Forget razor blades in apples or ecstasy in chocolate bars.


The real danger this year is ideological, and according to local Facebook theologian and part-time witch hunter Auntie McVaugh, “it’s pure Marxism”


She’s been warning parents for weeks: “They want to corrupt our youth, one treat bag at a time!”


Reports are flooding in from across Ballybollocks and Oldfartle Says No:


  • Quote-sized Marxism: Some trick-or-treaters have reportedly found snippets from The Communist Manifesto instead of Haribo. One traumatised child in Monaghan reportedly burst into tears after reading: “From each according to his ability, to each according to his needs.”“That’s socialism, plain and simple,” said his concerned father.

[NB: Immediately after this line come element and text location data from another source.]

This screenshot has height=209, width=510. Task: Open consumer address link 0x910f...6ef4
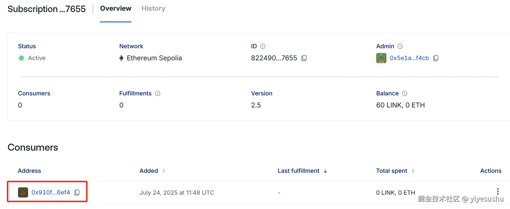[x=51, y=192]
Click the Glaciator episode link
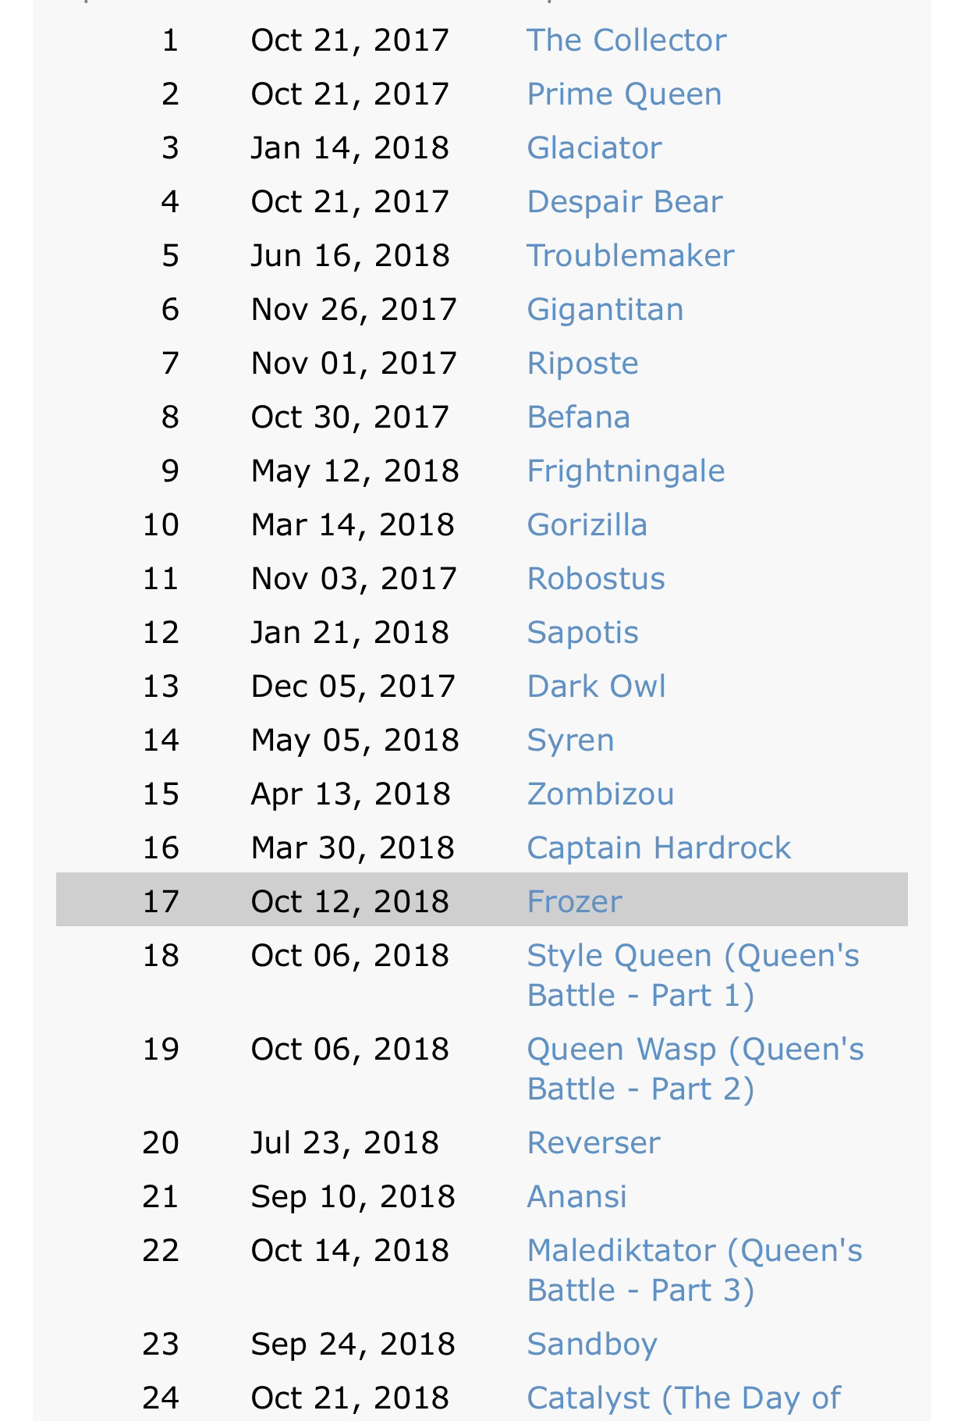This screenshot has width=968, height=1421. coord(594,148)
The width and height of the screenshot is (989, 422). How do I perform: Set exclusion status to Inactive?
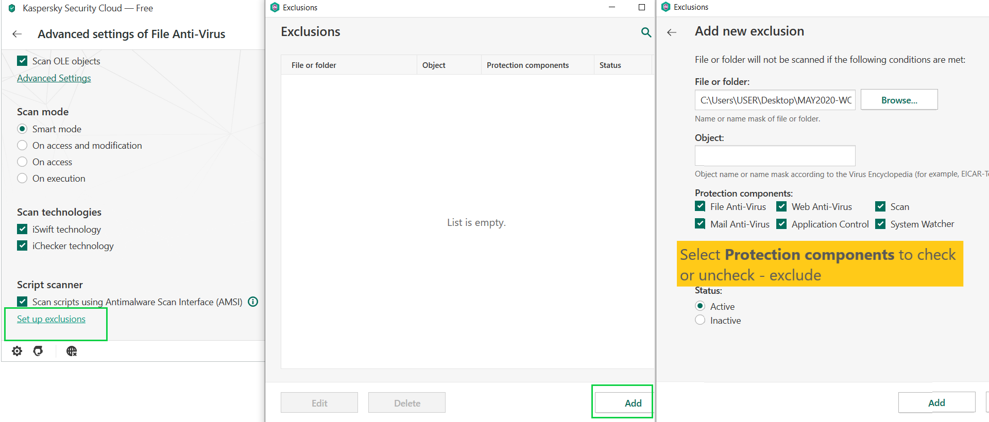[x=700, y=320]
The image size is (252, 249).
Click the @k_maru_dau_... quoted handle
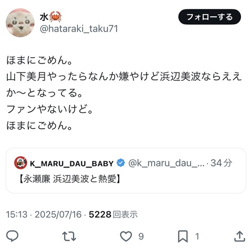tap(166, 163)
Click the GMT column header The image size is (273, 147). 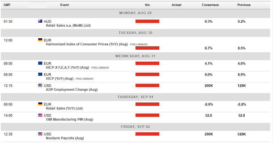(x=7, y=5)
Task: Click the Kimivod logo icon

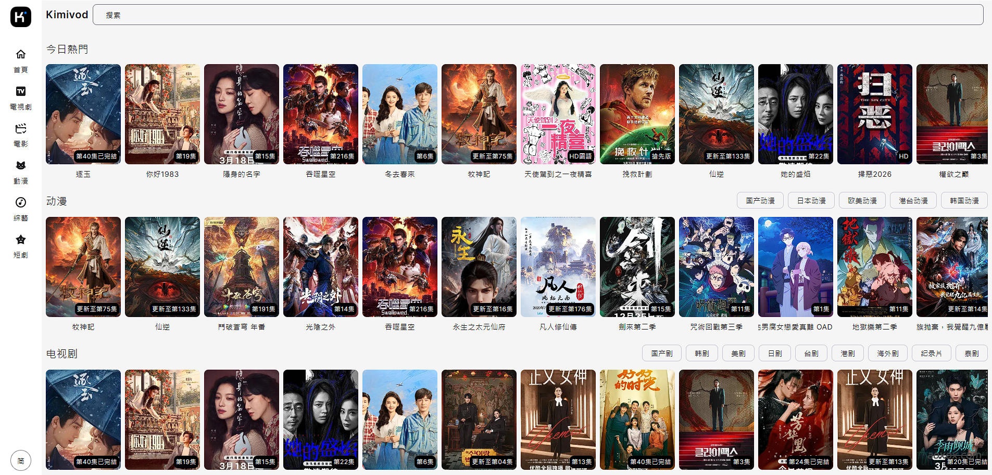Action: 20,17
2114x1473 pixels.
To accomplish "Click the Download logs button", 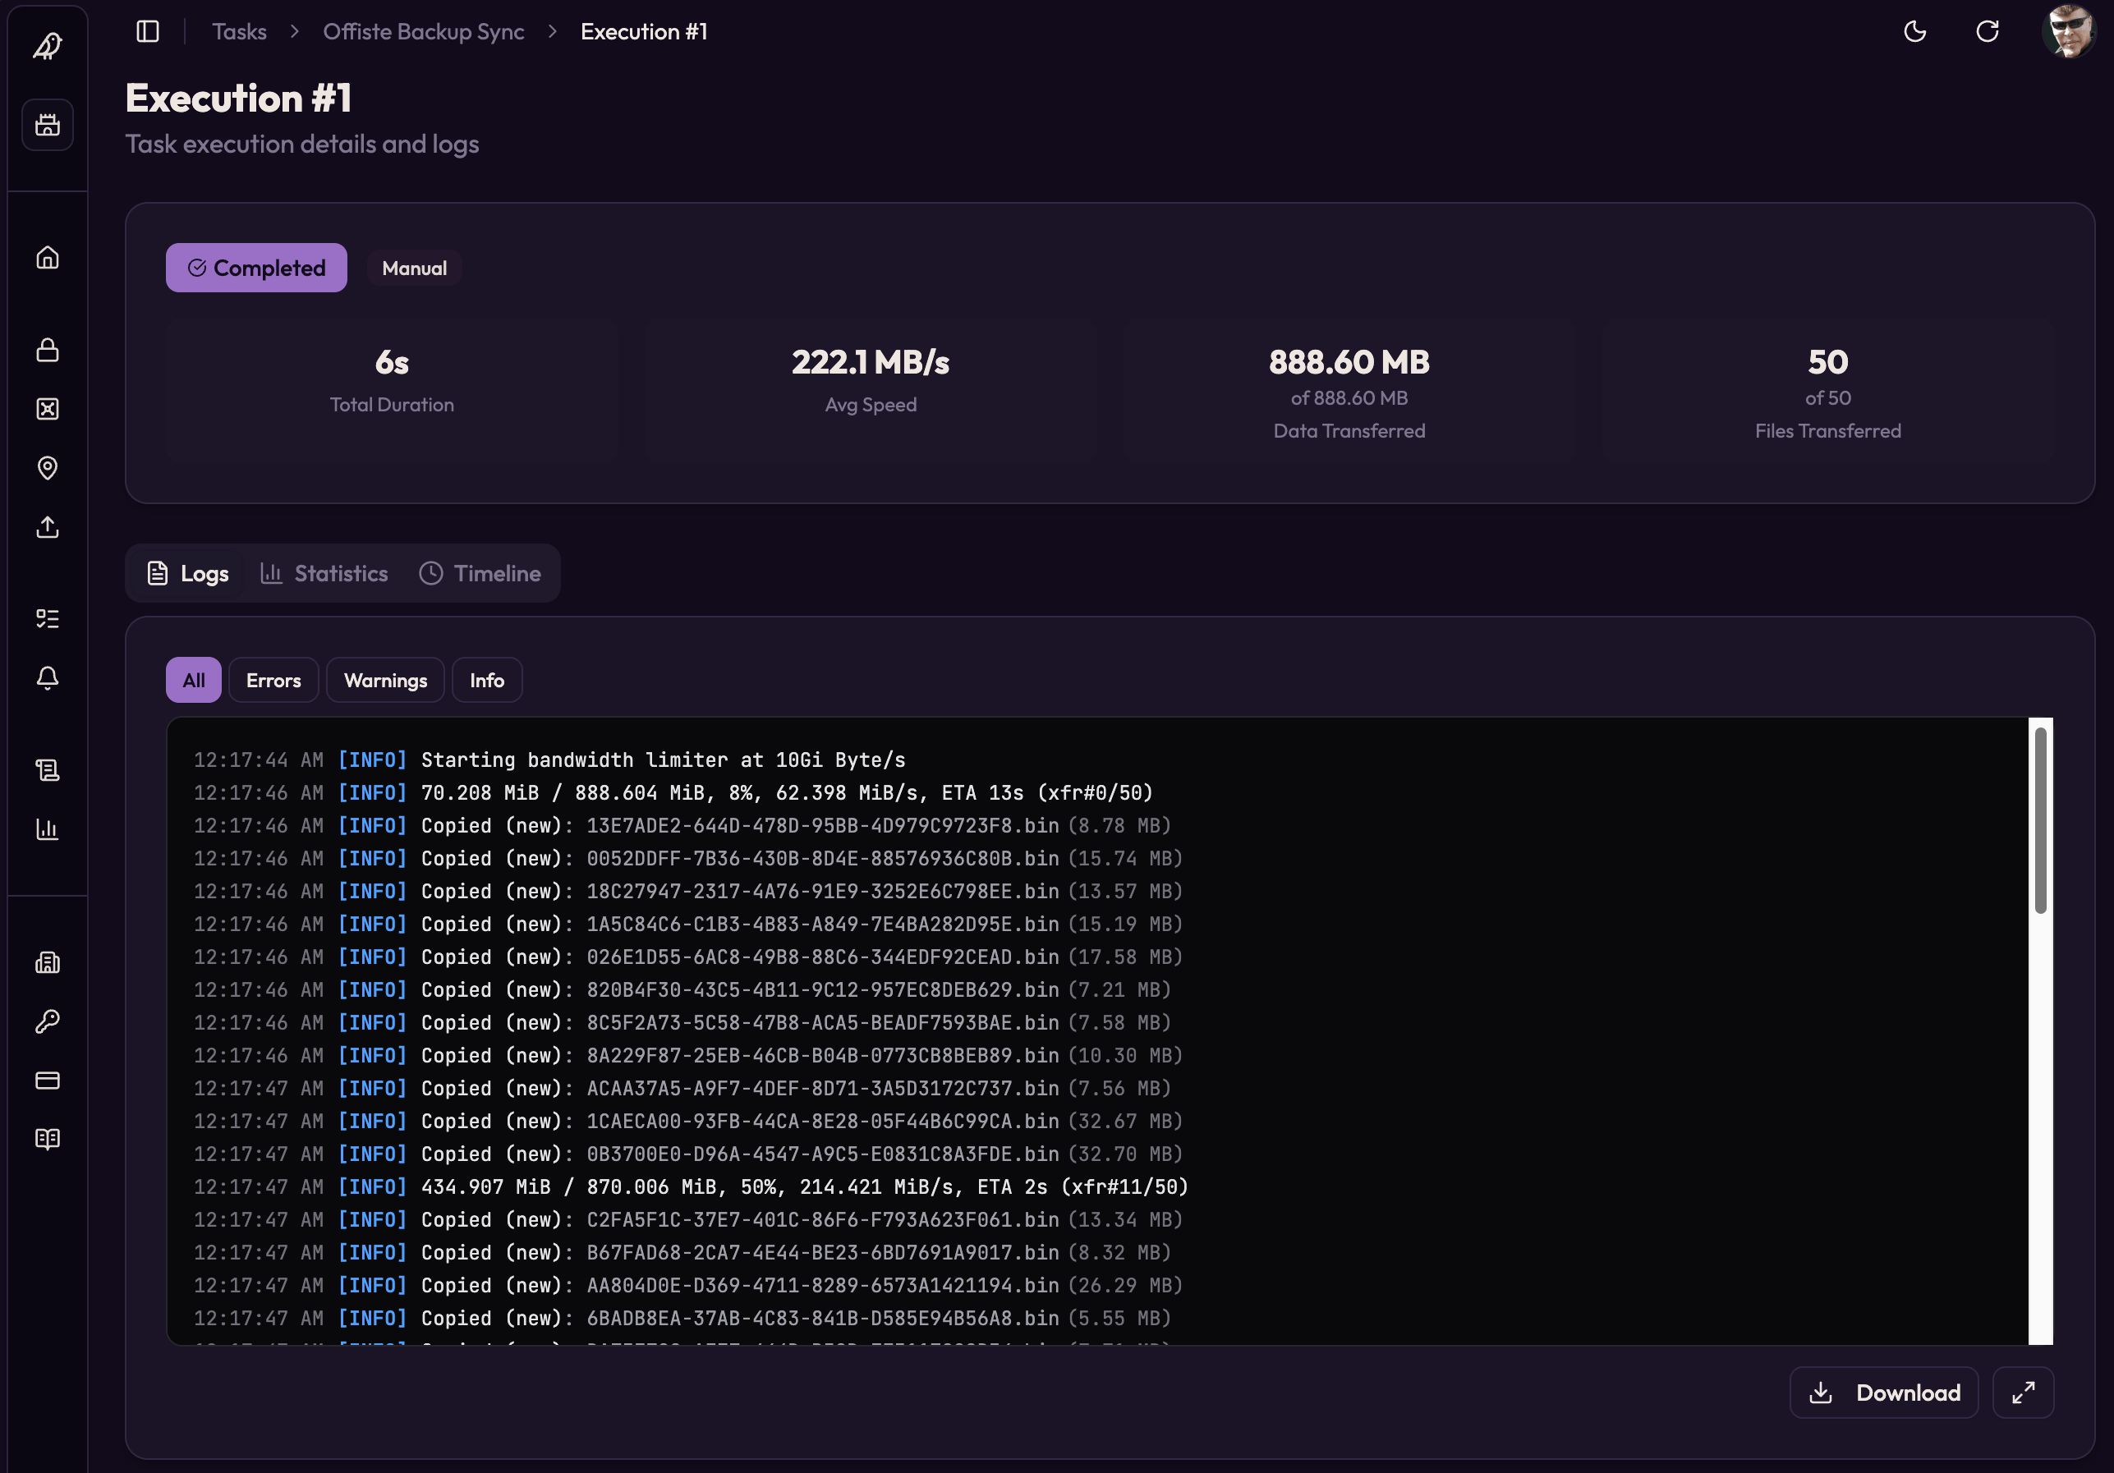I will [x=1884, y=1393].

  • Holy texts gone woke: In some cases, pranksters have even slipped in Bible verses telling children to “welcome the stranger.” A local priest described this as “anti-Irish propaganda straight from the Vatican’s globalist wing.”


  • Unused vaccine packs: Terrifying parents across the country, full boxes of Pfizer’s finest, untouched and unspoiled. “First it was masks, now they’re trying to vaccinate Halloween!” screamed Aunt McVaugh in her latest Facebook live, before being cut off by her Wi-Fi again.


  • DIY guillotine kits: A local mother found a leaflet titled “How to Build Your Own Guillotine (For Educational Purposes)” complete with glitter stickers reading “Eat the Rich.” The Gardaí have confirmed it’s technically not illegal, “but we don’t recommend it unless supervised by a responsible adult or trade union.”


  • Children’s sexual education books: Shockingly, some of the younger goblins and witches have come home with miniature pamphlets explaining anatomy and consent — in words they can actually understand. “It’s filth,” cried one local man. “My son didn’t need to know what a clitoris was until marriage!”


  • Rainbow temporary tattoos: Thousands of homes have been hit with stickers reading “Love is love.” The damage is irreversible, local fascist groups report that after applying one, they “couldn’t stop humming Kim Petras.”


  • USB sticks with revolutionary books: Some households report receiving tiny memory sticks filled with PDF copies of Pedagogy of the Oppressed and The Conquest of Bread. One parent tried to exorcise the USB drive, but it only started quoting Gramsci.


  • And finally — the most feared of all — The Epstein Files: The ultimate horror item. No one knows who put them there.


Aunt McVaugh has now demanded a national emergency. “If this keeps up, our children might grow up to be kind, educated, and class-conscious,” she warned. “And then who’ll read Gript?”


This Halloween, stay safe, check your kids’ bags, confiscate any suspicious ideology, and remember:


The only thing scarier than socialism is literacy.